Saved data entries
*** Block opens ***
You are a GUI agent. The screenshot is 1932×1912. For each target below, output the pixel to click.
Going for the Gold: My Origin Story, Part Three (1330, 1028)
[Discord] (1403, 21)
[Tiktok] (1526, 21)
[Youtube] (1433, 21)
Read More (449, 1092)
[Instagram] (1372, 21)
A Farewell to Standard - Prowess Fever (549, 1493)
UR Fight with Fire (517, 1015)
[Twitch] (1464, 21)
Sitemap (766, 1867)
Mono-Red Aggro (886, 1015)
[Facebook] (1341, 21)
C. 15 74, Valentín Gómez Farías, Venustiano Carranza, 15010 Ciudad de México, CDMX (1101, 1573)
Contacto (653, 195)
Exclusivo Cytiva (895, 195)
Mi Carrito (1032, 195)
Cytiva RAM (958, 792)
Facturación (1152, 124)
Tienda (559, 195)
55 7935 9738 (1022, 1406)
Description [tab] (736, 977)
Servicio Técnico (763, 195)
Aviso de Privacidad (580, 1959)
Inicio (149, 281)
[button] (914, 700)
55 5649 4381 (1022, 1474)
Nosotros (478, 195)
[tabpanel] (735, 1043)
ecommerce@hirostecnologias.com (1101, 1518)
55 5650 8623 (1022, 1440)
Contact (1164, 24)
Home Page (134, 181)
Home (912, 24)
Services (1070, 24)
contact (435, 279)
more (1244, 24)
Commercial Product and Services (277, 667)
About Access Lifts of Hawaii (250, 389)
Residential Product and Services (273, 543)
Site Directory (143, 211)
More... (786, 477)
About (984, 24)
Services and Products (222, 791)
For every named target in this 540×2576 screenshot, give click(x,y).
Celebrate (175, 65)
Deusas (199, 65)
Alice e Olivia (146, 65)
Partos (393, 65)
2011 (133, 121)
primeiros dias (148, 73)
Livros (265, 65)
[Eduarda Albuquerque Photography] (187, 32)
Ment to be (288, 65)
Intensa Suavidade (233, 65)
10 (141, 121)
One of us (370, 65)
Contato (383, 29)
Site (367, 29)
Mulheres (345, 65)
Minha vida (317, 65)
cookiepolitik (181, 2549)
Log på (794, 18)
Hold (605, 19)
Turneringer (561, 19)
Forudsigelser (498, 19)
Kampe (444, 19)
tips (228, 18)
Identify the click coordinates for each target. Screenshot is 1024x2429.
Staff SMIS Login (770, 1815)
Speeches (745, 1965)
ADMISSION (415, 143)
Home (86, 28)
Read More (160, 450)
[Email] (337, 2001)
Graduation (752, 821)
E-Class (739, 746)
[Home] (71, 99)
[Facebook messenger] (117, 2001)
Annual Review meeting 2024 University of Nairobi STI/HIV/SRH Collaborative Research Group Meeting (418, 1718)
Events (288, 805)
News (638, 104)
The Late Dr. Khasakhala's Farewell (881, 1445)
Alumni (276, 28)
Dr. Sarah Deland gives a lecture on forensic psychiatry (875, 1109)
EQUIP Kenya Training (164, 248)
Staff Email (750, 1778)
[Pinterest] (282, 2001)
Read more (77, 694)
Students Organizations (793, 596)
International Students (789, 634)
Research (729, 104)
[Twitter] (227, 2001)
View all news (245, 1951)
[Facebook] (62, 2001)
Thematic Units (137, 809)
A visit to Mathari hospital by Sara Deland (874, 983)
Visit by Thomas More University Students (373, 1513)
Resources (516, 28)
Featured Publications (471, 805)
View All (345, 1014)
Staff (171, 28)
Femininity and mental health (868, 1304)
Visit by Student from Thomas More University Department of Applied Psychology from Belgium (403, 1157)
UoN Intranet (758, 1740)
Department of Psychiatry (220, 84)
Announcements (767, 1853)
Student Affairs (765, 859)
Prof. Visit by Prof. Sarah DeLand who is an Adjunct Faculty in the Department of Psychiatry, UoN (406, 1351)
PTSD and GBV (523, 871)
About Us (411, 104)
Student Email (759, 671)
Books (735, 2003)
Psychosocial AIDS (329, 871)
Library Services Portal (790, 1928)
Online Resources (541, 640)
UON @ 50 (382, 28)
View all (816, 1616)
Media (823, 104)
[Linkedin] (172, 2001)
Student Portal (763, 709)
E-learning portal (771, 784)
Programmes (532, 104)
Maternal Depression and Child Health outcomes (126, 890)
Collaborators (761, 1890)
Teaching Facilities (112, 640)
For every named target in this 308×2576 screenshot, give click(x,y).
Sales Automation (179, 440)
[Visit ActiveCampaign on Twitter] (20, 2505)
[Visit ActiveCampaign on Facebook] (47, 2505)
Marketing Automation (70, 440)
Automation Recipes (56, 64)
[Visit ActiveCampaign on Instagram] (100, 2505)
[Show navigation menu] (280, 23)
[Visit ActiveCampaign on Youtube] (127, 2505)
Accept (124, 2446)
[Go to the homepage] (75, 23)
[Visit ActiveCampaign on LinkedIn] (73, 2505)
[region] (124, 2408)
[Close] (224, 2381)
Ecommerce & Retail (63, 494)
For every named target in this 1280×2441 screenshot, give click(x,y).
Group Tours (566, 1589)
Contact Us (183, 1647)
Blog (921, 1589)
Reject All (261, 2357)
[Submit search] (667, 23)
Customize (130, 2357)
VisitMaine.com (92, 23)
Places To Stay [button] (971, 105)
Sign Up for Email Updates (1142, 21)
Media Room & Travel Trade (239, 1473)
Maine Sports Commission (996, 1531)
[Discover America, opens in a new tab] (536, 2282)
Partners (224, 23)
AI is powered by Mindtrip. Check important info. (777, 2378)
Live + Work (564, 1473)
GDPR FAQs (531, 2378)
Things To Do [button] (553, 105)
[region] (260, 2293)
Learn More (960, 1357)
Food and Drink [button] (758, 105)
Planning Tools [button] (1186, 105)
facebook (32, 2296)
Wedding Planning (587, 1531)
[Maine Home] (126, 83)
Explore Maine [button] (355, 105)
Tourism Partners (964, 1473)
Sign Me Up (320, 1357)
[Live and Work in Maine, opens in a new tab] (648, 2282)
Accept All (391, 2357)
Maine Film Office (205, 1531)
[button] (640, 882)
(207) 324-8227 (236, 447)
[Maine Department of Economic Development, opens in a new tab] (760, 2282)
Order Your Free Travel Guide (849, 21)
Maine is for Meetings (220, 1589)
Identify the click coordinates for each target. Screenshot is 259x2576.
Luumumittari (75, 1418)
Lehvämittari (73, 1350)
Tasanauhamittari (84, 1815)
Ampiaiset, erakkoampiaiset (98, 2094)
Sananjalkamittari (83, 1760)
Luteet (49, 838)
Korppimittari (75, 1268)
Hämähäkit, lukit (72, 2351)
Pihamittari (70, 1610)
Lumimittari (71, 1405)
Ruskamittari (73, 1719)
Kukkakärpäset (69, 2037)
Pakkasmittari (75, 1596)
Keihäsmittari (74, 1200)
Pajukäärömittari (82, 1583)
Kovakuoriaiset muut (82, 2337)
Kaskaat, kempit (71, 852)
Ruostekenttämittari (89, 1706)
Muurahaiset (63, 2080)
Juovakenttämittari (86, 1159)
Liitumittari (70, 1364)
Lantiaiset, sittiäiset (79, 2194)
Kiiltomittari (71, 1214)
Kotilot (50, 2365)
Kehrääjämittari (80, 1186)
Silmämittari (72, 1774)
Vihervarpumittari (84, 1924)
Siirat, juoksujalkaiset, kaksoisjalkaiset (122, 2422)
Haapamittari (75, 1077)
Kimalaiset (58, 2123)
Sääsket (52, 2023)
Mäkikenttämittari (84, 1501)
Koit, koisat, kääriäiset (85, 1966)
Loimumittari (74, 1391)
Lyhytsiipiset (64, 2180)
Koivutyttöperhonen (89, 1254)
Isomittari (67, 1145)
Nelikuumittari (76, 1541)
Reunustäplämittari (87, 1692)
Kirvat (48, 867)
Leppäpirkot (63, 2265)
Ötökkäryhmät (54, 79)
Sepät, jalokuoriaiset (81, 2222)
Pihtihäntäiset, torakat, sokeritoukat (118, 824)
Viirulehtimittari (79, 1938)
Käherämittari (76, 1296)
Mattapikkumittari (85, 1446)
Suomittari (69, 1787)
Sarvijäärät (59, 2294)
*** Block closes ***
▶ What the exercise asks
Only the number should be given: how many lines of the data contain the word "Group"?

▶ Exercise response
2